PROBLEM TO SOLVE
Going through the listing below, work out how many lines include "tree" and give that number by itself.

GIVEN INFORMATION
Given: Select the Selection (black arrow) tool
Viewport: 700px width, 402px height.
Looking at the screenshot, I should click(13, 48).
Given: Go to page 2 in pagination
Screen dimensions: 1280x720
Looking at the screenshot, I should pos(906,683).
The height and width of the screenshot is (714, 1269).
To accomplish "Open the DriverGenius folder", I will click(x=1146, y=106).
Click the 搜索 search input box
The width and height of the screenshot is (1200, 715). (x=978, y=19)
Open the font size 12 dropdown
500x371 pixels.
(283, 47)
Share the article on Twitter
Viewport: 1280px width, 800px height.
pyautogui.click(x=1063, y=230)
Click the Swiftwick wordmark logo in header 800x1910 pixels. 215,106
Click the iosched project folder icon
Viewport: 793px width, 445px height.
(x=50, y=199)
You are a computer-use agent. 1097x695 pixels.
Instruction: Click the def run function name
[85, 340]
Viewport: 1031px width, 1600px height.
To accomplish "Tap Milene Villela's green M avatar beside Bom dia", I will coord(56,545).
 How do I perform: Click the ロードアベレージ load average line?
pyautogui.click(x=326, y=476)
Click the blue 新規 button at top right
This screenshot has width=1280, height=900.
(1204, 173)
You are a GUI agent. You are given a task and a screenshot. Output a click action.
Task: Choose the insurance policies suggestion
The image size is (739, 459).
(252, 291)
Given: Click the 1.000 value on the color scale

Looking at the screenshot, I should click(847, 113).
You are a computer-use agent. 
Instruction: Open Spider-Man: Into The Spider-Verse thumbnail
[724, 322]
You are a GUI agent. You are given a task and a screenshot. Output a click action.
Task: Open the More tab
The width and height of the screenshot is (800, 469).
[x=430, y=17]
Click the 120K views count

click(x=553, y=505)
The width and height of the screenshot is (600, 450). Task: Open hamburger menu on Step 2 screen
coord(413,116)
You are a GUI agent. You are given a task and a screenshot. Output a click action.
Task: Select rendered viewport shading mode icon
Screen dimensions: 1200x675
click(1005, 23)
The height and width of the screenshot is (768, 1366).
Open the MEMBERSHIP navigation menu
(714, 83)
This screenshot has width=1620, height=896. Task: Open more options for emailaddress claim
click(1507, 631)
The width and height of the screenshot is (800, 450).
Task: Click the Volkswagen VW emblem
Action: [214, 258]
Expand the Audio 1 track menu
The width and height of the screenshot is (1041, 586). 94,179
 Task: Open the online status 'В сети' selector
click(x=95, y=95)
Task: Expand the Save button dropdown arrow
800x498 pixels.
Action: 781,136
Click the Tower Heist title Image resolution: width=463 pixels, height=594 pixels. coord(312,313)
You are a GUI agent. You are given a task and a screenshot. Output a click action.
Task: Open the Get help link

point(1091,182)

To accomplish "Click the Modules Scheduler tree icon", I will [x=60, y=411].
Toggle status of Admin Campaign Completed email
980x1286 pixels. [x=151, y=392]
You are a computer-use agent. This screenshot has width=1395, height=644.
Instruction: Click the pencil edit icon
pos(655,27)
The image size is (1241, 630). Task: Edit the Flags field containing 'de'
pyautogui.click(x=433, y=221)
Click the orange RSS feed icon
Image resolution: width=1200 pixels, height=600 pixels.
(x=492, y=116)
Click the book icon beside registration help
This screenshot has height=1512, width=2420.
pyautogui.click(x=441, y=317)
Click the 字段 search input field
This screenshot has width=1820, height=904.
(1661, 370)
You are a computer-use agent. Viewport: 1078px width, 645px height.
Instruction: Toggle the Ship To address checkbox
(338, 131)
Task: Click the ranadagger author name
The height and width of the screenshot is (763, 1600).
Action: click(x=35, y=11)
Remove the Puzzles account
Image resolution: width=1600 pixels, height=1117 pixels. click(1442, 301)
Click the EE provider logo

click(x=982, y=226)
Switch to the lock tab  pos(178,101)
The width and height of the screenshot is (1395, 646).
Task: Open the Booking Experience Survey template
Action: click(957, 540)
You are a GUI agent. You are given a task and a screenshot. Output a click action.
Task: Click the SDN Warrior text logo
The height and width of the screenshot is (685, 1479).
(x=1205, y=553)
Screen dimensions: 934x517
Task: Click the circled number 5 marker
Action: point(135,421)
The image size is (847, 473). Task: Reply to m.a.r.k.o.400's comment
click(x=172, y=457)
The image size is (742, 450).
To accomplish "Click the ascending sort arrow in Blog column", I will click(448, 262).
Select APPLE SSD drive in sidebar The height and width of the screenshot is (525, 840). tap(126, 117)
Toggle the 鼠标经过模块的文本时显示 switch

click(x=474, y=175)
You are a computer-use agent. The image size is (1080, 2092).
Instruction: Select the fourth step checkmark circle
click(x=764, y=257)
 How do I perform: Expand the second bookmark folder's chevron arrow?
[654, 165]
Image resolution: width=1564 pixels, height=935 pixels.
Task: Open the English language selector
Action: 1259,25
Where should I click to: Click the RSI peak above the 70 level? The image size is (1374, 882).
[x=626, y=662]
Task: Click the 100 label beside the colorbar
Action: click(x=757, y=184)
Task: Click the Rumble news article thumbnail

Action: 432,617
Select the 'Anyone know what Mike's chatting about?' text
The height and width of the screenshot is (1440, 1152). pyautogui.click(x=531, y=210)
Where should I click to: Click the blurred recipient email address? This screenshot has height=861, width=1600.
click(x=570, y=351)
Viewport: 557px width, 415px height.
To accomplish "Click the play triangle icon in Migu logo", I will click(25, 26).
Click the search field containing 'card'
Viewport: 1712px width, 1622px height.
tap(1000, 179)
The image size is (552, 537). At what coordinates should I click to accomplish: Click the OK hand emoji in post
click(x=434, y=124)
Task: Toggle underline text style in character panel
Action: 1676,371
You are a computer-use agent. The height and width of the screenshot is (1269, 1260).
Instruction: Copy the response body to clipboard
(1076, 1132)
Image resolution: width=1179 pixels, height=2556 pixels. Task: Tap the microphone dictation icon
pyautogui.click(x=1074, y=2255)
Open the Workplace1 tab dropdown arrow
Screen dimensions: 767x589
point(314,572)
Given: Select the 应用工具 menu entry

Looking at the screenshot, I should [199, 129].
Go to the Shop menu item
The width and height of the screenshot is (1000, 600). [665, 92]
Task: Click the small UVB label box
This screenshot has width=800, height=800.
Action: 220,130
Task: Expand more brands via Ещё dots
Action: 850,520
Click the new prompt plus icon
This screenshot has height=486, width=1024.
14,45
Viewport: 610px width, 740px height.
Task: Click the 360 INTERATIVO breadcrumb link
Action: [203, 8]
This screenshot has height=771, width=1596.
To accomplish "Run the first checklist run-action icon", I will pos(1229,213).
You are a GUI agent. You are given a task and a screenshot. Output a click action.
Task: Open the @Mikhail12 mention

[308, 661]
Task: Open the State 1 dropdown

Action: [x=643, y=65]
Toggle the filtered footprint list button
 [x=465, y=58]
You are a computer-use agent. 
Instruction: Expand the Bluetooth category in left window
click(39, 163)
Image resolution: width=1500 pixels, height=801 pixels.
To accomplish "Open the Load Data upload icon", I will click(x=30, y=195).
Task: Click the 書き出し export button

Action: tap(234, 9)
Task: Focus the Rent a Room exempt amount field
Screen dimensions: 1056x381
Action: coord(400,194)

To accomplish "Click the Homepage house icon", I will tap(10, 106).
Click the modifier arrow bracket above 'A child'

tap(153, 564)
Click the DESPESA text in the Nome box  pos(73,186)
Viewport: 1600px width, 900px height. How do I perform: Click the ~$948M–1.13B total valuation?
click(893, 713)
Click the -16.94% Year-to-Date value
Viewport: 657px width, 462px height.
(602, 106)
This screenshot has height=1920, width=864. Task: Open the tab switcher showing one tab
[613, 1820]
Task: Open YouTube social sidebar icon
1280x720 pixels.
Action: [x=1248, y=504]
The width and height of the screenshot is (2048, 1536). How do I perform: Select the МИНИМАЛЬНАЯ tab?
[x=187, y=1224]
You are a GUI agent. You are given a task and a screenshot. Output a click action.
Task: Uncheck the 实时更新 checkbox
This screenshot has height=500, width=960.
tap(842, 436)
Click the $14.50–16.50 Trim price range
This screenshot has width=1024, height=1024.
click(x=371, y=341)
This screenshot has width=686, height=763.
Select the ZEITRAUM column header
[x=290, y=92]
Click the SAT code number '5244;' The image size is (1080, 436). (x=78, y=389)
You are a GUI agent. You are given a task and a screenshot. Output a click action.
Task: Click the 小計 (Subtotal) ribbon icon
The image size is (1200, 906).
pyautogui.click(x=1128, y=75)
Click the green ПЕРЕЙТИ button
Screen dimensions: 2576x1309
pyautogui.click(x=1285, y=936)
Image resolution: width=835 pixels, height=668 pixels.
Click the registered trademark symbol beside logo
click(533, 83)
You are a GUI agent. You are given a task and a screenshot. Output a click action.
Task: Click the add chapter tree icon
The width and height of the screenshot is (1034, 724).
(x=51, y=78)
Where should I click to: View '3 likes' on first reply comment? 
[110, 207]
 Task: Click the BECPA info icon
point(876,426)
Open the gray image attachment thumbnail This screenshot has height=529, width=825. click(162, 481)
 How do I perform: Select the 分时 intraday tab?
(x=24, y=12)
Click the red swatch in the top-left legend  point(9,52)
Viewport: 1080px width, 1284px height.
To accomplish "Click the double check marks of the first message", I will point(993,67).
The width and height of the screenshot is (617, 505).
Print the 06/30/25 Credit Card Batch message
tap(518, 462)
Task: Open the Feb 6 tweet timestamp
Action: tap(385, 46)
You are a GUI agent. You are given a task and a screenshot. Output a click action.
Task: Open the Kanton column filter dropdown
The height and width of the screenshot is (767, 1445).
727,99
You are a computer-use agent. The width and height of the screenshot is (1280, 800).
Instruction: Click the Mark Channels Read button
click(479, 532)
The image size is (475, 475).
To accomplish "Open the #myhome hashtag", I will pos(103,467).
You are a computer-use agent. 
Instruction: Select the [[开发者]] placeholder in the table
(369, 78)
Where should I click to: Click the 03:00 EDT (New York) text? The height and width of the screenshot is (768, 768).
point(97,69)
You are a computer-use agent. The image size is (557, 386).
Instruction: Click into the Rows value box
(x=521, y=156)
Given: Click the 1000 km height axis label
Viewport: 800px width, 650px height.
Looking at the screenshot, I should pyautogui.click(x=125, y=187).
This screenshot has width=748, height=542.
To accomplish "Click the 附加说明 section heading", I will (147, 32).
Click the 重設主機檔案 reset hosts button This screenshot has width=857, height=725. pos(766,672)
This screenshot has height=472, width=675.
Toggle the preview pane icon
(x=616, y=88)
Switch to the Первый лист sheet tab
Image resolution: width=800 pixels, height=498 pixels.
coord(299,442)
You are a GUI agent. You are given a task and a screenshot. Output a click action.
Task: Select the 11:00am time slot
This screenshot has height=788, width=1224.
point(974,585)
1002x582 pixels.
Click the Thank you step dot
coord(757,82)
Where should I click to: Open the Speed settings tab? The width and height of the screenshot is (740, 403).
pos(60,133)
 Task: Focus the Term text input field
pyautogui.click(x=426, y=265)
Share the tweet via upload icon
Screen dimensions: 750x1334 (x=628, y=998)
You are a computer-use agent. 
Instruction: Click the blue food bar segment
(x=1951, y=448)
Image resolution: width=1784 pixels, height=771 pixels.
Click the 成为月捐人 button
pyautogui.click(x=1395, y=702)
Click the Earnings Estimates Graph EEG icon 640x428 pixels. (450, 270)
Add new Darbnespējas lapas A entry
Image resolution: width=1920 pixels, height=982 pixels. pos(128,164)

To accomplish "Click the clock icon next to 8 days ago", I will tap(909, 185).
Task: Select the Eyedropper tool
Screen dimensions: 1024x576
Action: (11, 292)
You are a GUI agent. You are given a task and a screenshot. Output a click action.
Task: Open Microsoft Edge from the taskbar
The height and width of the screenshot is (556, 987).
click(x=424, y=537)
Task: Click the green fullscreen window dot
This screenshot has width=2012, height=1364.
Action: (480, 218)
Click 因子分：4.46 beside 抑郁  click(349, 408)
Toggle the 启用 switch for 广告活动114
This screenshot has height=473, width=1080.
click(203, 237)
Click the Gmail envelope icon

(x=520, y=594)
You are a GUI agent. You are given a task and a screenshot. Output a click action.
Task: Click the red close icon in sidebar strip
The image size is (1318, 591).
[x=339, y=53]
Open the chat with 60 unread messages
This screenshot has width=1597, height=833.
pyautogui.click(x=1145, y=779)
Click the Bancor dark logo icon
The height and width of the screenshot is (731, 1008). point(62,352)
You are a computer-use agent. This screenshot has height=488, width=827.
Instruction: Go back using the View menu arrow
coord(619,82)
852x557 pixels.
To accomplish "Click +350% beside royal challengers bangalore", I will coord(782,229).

FINAL ANSWER
2